Real estate, joint ventures, and other downstream opportunities made possible by the wide-open oil frontier, where the only rules are the ones that the gangs and cabals agree amongst themselves are worth observing, for the appearance of things. It is the Wild West of yore, all the way down south to Guyana.
They are present at every oil and gas confab, since this is where the sharks and shakers and shavers flock to ply their clever tricks. Got to be in it, to win it. And they do win: these sometimes educated, mostly connected, all related and overlapping layers of flesh-eaters and domestic predators looking to cash in on the action; there are the commercial hotshots with their hot money to spice up the action and make things richly worthwhile for the circle of brethren, who will do any dirty job to latch on to their share of the petroleum pie.
That is the nectar: oil action. Of necessity, that means political action, too. The English were renowned for their recognition of chums, through the old establishment lineages, school ties, and regimental ones. The ties that bind here in Guyana today centre around a different kind of colour scheme and tribal stripe. The accents are familiar to one another: they speak the same coded language, share the same oily, fishy embraces.
One of the intriguing subsets in local society is the never remarked upon, not-so-secret (as much as before) societies. It is one protective and vigilant brotherhood, where the entrenched financial stalkers, tainted politicos, and professional artists contribute a heavy presence to those assemblies.
These are neither ragged men nor menacing looking thugs, but the smooth, suited movers that have eye and nose for where the money and power are, and how to position themselves properly to be on the receiving end.
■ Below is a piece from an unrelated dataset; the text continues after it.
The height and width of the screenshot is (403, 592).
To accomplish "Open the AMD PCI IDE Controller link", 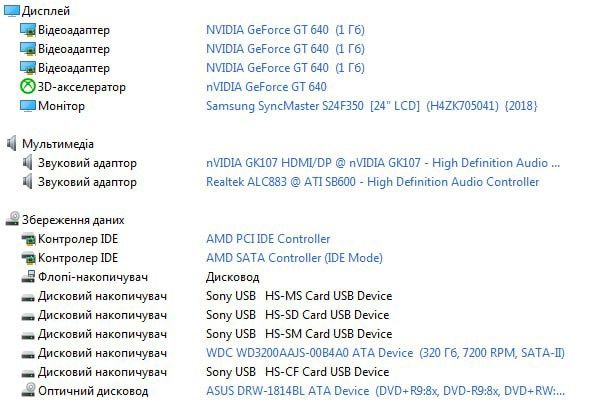I will pos(268,239).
The mutual backscratching can be sourced to those halls.
The local network capitalises on many choices: choice of jobs; choice of influential friendships; choice of top billing. Choice of political recognition and access. They align accordingly, sometimes catering to both sides for their own nefarious purposes. Throughout, Guyanese elites and heavyweights wax loud and long about principles and ethics and corruption in government, while numbering among their comrades and clients the very scoundrels, who plunder and pierce the land.
A beautiful place, this Guyana, for the resourceful and loaded. Many load up on Johnnie Walker Black (and the costlier blends), while thirsty peasants must satisfy themselves with black tea and bush tea. As always, the poor multitudes are left to fend for themselves, stranded with their continuing traumas. It is about existence. Which of the local ‘bigshots’ have their welfare paramount?